Re: I/O on select count(*)

"Heikki Linnakangas" <heikki@xxxxxxxxxxxxxxxx> · Thu, 15 May 2008 16:08:36 +0100

Matthew Wakeling wrote:
On Thu, 15 May 2008, Heikki Linnakangas wrote:
> Is it really safe to update the hint bits in place? If there is a > 
power cut in the middle of writing a block, is there a guarantee from 
> the disc that the block will never be garbled?

Don't know, to be honest. We've never seen any reports of corrupted 
data that would suggest such a problem, but it doesn't seem impossible 
to me that some exotic storage system might do that.

Hmm. That problem is what WAL full-page-writes is meant to handle, isn't 
it? So basically, if you're telling people that WAL full-page-writes is 
safer than partial WAL, because it avoids updating pages in-place, then 
you shouldn't be updating pages in-place for the hint bits either. You 
can't win!

Full-page-writes protect from torn pages, that is, when one half of an 
update hits the disk but the other one doesn't. In particular, if the 
beginning of the page where the WAL pointer (XLogRecPtr) is flushed to 
disk, but the actual changes elsewhere in the page aren't, you're in 
trouble. WAL replay will look at the WAL pointer, and think that the 
page doesn't need to be replayed, while other half of the update is 
still missing.

Hint bits are different. We're only updating a single bit, and it 
doesn't matter from correctness point of view whether the hint bit 
update hits the disk or not. But what would spell trouble is if the disk 
controller/whatever garbles the whole sector, IOW changes something else 
than the changed bit, while doing the update.

In fact, if the tuple's creating transaction has aborted, then the 
tuple can be vacuumed right there and then before it is even written. 

Not if you have any indexes on the table. To vacuum, you'll have to 
scan all indexes to remove pointers to the tuple.

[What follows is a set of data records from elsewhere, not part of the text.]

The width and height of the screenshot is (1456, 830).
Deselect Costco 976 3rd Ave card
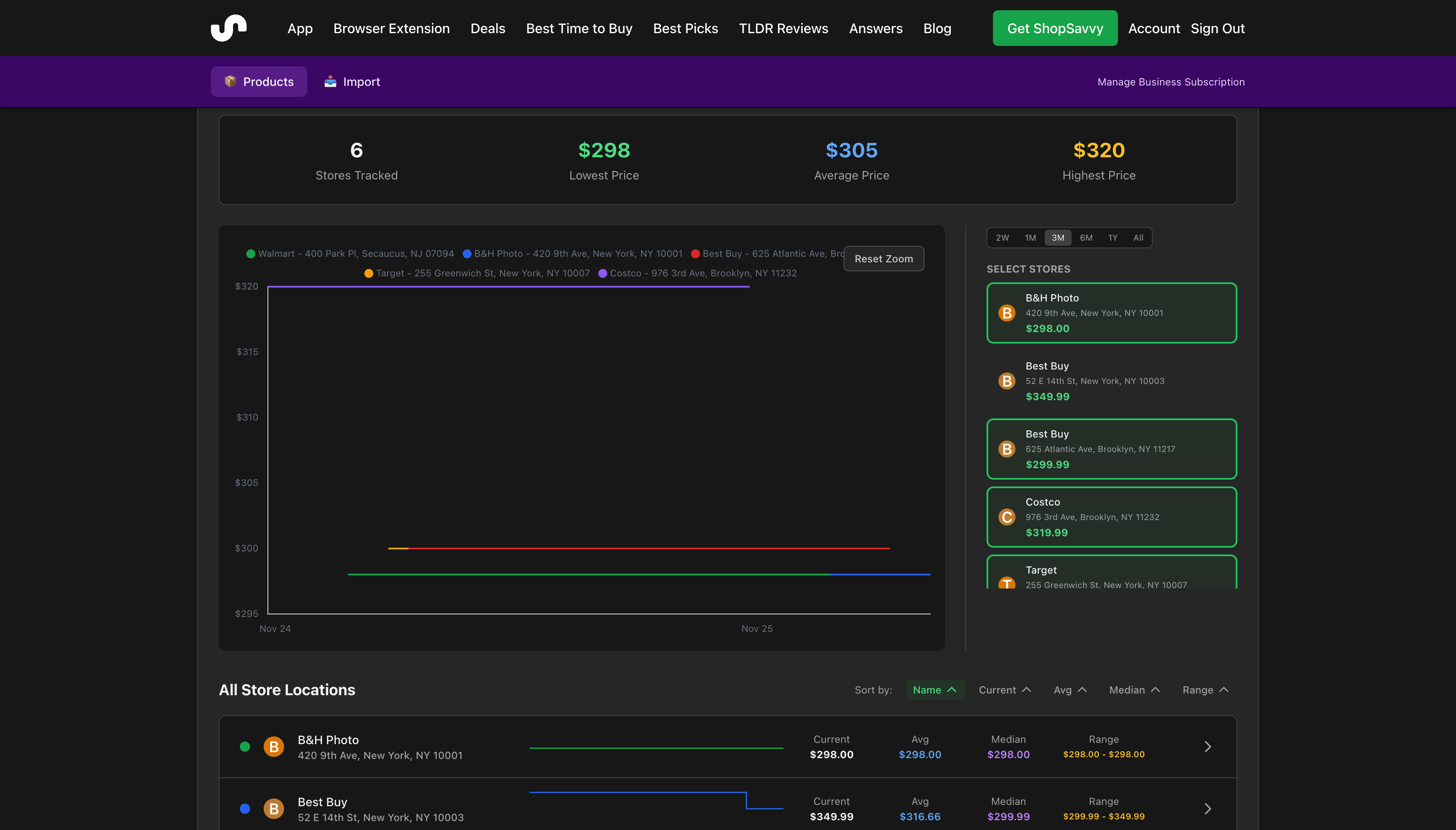pyautogui.click(x=1111, y=517)
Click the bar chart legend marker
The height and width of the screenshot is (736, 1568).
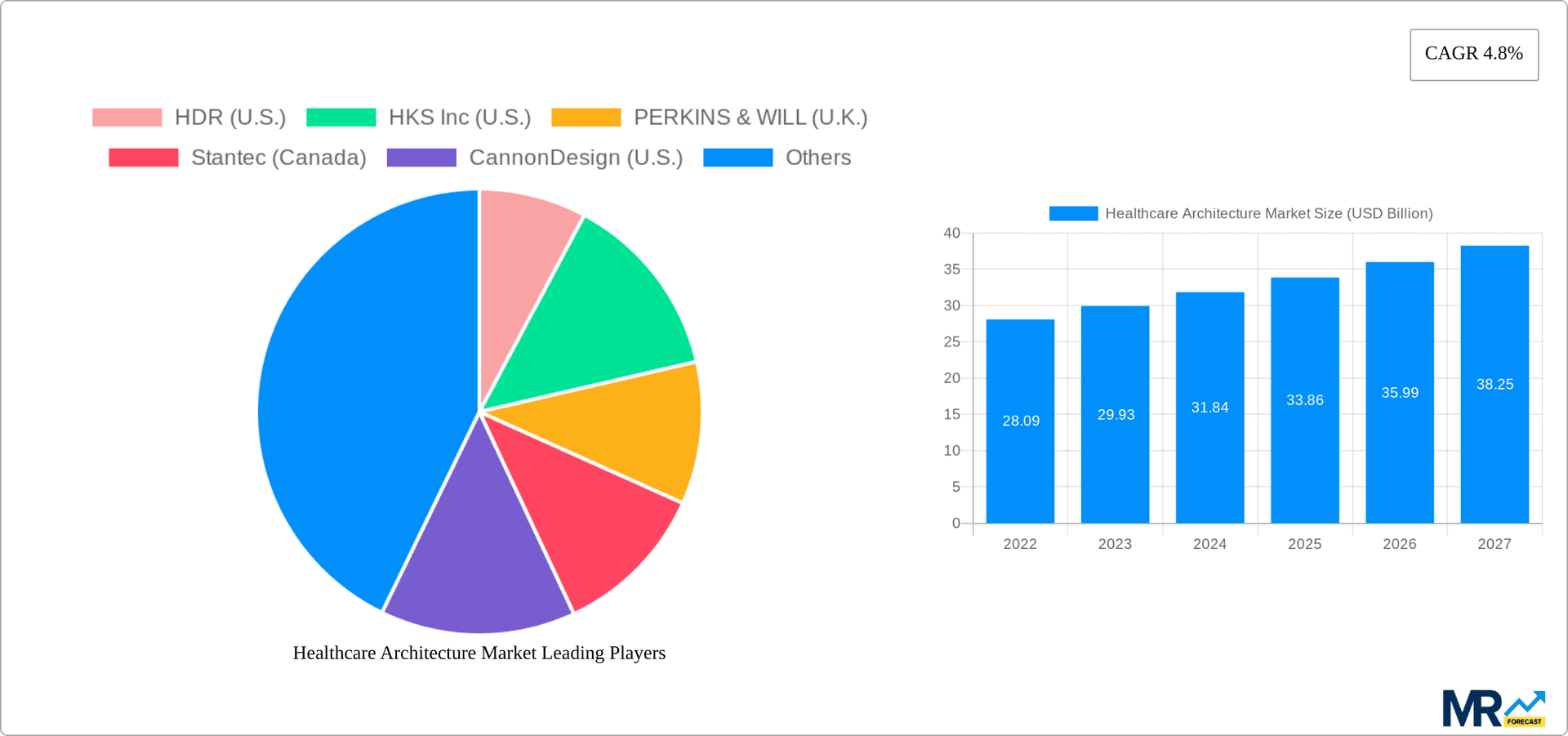[1071, 213]
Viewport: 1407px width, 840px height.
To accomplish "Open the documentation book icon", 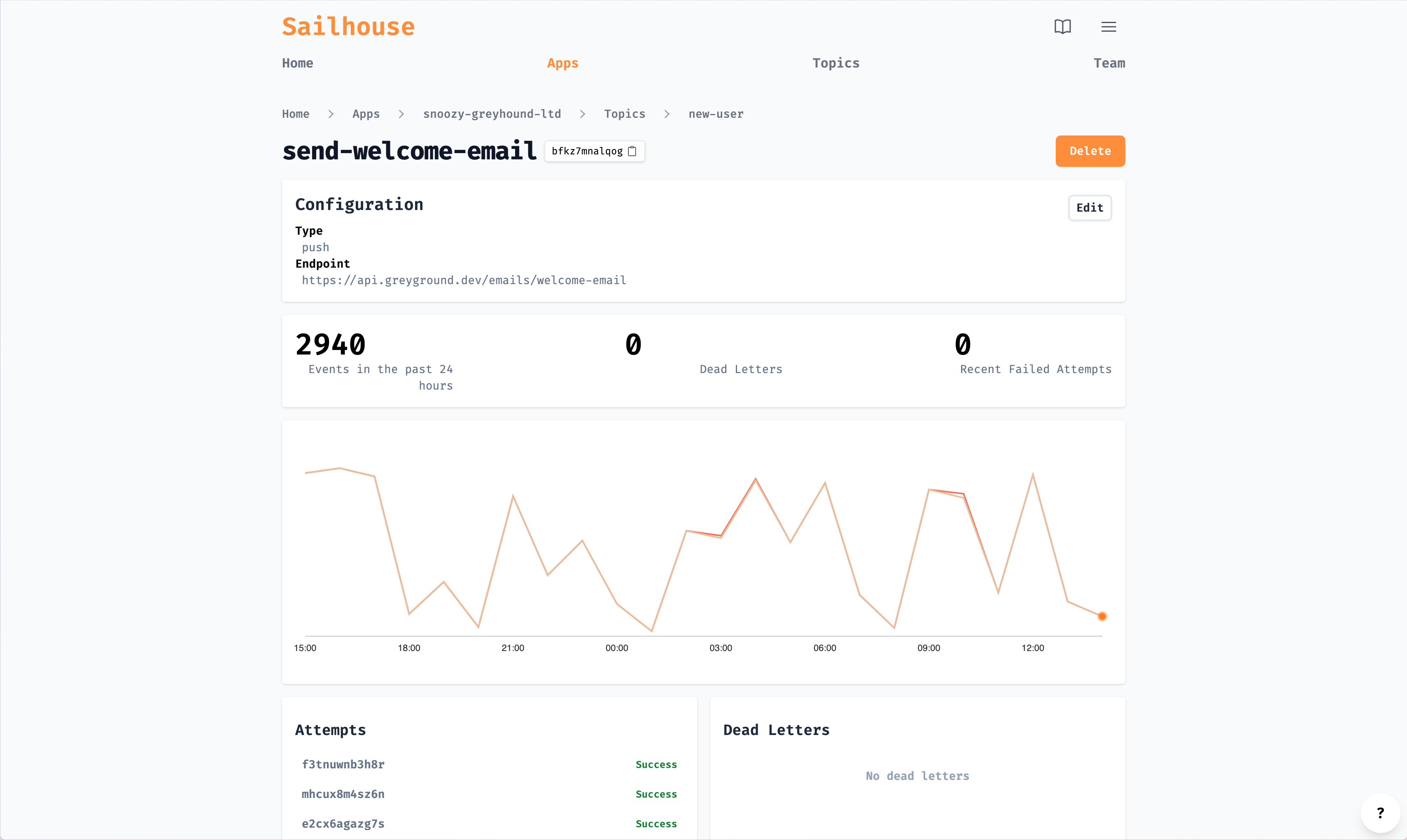I will (1062, 27).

Ah. Well, would that be so expensive? After all, someone has to do it 
eventually, and these are index entries that have only just been added 
anyway.

Scanning all indexes? Depends on your table of course, but yes it would 
be expensive in general.

An alternative would be to build a "list of changes" in the WAL without 
actually changing the underlying index at all. When reading the index, 
you would read the "list" first (which would be in memory, and in an 
efficient-to-search structure), then read the original index and add the 
two. Then when checkpointing, vet all the changes against known aborted 
transactions before making all the changes to the index together. This 
is likely to speed up index writes quite a bit, and also allow you to 
effectively vacuum aborted tuples before they get written to the disc.

There's not much point optimizing something that only helps with aborted 
transactions.

The general problem with any idea that involves keeping a list of 
changes made in a transaction is that that list will grow big during 
bulk loads, so you'll have to overflow to disk or abandon the list 
approach. Which means that it won't help with bulk loads.

--
  Heikki Linnakangas
  EnterpriseDB   http://www.enterprisedb.com